──────── SUPPLIED INFORMATION

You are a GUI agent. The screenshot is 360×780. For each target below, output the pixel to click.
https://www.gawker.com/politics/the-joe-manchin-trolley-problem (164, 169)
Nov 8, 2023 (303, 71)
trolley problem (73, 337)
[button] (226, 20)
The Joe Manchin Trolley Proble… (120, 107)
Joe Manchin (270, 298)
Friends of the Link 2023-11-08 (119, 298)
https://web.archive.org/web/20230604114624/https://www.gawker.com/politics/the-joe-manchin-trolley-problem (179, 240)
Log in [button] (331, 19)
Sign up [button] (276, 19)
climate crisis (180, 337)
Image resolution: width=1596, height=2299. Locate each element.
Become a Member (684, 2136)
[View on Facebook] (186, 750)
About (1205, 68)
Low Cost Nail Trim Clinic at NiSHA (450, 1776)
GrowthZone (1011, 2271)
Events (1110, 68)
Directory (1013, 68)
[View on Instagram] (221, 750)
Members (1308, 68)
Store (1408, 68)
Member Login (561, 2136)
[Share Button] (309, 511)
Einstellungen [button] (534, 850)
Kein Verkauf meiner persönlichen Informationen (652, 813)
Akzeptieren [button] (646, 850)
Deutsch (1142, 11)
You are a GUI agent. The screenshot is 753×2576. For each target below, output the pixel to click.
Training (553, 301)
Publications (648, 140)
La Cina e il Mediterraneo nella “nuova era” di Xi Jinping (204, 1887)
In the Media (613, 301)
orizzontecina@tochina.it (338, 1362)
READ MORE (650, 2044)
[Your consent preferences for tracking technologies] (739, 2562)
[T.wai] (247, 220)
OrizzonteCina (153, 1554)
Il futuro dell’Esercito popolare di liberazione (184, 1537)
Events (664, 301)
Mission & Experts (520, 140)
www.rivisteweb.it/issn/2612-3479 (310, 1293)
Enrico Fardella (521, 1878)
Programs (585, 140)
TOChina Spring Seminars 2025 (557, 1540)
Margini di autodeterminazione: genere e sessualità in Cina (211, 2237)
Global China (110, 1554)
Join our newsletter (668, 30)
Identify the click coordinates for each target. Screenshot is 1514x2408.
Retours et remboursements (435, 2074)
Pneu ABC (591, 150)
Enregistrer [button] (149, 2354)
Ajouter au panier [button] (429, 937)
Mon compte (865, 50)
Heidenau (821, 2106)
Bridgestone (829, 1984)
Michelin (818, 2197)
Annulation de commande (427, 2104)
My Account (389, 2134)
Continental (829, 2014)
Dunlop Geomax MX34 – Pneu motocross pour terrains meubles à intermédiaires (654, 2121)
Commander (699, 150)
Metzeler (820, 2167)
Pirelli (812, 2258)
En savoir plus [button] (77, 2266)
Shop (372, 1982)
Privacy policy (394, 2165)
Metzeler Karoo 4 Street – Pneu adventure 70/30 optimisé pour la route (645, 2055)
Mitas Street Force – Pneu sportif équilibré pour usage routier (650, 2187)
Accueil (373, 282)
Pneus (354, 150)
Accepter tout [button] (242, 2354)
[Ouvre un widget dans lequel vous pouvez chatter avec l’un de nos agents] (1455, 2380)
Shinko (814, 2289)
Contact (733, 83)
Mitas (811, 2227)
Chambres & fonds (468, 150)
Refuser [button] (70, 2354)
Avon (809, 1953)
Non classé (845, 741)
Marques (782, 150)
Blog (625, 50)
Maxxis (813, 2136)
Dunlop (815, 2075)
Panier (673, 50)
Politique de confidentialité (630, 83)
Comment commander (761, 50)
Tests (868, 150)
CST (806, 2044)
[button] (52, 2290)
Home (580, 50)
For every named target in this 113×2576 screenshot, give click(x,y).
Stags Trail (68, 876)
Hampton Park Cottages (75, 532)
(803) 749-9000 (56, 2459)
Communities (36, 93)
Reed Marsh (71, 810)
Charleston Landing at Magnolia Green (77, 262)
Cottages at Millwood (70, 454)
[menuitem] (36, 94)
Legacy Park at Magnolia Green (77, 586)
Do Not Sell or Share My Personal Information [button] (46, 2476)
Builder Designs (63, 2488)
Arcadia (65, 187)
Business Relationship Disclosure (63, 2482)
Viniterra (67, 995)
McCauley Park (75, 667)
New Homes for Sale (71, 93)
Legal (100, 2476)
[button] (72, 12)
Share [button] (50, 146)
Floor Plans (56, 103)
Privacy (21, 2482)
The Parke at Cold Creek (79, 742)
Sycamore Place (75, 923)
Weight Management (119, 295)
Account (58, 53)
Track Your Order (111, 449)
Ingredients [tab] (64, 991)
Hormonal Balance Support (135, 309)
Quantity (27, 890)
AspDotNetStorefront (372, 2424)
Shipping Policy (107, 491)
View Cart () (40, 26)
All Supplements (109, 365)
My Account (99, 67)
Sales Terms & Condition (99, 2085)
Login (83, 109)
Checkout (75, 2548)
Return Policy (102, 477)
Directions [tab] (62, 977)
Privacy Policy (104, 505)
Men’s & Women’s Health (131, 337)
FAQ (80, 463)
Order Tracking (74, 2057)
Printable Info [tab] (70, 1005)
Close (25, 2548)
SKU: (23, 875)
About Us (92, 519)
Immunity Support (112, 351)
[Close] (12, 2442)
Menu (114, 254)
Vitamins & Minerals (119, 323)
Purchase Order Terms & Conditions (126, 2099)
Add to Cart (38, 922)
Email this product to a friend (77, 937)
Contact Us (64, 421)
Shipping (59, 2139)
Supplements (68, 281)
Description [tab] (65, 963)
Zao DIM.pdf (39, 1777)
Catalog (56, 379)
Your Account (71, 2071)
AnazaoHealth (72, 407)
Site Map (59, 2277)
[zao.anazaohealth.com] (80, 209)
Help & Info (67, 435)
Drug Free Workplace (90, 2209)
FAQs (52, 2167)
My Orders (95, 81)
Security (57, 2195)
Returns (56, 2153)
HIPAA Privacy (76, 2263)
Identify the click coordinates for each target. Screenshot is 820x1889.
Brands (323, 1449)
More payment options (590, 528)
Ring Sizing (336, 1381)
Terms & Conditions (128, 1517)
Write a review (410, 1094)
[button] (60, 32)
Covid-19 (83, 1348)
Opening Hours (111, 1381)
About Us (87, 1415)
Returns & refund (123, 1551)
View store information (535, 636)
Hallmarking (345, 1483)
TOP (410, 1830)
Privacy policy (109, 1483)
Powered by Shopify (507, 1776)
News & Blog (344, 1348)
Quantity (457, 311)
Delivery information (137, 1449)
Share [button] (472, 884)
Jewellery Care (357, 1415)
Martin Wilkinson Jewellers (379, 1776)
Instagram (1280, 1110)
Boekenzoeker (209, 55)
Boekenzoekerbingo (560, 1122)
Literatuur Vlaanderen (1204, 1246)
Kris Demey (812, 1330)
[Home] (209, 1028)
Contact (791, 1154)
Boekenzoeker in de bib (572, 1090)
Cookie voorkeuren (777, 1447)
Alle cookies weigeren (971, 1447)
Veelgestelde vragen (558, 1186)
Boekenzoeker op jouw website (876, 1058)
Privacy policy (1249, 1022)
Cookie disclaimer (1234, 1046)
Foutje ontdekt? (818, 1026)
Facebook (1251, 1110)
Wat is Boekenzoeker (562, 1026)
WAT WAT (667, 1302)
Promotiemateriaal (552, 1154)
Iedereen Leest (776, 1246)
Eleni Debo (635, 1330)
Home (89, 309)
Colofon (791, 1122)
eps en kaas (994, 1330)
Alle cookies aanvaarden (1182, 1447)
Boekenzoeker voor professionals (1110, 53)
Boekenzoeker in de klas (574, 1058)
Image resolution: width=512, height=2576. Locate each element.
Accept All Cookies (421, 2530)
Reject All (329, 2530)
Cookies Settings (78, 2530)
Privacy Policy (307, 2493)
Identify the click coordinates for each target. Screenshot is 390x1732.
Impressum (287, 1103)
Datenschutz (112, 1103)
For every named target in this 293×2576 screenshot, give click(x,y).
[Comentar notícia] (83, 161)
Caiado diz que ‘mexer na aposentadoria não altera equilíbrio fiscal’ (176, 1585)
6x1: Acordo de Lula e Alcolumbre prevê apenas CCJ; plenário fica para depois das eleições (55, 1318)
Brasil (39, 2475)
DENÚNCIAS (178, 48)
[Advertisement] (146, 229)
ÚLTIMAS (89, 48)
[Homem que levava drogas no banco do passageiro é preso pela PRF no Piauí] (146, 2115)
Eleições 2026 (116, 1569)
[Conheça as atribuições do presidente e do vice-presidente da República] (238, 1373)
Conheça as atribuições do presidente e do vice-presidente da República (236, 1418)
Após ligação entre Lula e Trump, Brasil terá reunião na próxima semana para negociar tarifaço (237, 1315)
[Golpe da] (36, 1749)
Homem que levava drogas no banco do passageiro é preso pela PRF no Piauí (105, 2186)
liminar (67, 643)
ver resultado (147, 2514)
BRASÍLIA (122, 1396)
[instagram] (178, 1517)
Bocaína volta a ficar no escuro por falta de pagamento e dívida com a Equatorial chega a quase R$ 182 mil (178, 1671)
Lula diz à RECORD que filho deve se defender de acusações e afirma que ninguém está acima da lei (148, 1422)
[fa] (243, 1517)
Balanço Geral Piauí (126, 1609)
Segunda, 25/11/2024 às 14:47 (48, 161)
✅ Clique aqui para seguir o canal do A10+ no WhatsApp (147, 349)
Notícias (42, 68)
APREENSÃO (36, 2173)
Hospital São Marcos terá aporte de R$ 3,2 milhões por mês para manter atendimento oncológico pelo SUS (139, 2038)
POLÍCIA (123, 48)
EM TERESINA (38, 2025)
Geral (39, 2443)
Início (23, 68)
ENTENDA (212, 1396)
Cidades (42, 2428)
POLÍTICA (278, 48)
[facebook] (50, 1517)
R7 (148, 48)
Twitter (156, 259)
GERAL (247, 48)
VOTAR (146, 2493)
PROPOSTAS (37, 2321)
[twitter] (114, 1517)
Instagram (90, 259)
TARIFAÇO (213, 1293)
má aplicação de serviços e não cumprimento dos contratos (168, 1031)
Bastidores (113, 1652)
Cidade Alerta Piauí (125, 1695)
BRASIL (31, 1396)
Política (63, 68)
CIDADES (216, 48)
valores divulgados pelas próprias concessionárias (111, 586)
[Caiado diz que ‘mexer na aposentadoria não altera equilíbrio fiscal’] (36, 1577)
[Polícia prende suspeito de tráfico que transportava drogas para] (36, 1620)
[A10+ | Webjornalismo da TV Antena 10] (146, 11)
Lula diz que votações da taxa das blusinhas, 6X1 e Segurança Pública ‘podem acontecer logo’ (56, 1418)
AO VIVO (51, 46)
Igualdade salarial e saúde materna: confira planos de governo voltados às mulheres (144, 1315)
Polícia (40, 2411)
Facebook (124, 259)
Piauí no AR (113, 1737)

────────────────

[PROBLEM TO SOLVE]:
Beginning with the line that has "[Close] (12, 2442)" and ending with the line that has "Promotiemateriaal (552, 1154)", set down the lines above exactly and include no others.

[YOUR RESPONSE]:
[Close] (12, 2442)
Menu (114, 254)
Vitamins & Minerals (119, 323)
Purchase Order Terms & Conditions (126, 2099)
Add to Cart (38, 922)
Email this product to a friend (77, 937)
Contact Us (64, 421)
Shipping (59, 2139)
Supplements (68, 281)
Description [tab] (65, 963)
Zao DIM.pdf (39, 1777)
Catalog (56, 379)
Your Account (71, 2071)
AnazaoHealth (72, 407)
Site Map (59, 2277)
[zao.anazaohealth.com] (80, 209)
Help & Info (67, 435)
Drug Free Workplace (90, 2209)
FAQs (52, 2167)
My Orders (95, 81)
Security (57, 2195)
Returns (56, 2153)
HIPAA Privacy (76, 2263)
Identify the click coordinates for each target. Screenshot is 820x1889.
Brands (323, 1449)
More payment options (590, 528)
Ring Sizing (336, 1381)
Terms & Conditions (128, 1517)
Write a review (410, 1094)
[button] (60, 32)
Covid-19 (83, 1348)
Opening Hours (111, 1381)
About Us (87, 1415)
Returns & refund (123, 1551)
View store information (535, 636)
Hallmarking (345, 1483)
TOP (410, 1830)
Privacy policy (109, 1483)
Powered by Shopify (507, 1776)
News & Blog (344, 1348)
Quantity (457, 311)
Delivery information (137, 1449)
Share [button] (472, 884)
Jewellery Care (357, 1415)
Martin Wilkinson Jewellers (379, 1776)
Instagram (1280, 1110)
Boekenzoeker (209, 55)
Boekenzoekerbingo (560, 1122)
Literatuur Vlaanderen (1204, 1246)
Kris Demey (812, 1330)
[Home] (209, 1028)
Contact (791, 1154)
Boekenzoeker in de bib (572, 1090)
Cookie voorkeuren (777, 1447)
Alle cookies weigeren (971, 1447)
Veelgestelde vragen (558, 1186)
Boekenzoeker op jouw website (876, 1058)
Privacy policy (1249, 1022)
Cookie disclaimer (1234, 1046)
Foutje ontdekt? (818, 1026)
Facebook (1251, 1110)
Wat is Boekenzoeker (562, 1026)
WAT WAT (667, 1302)
Promotiemateriaal (552, 1154)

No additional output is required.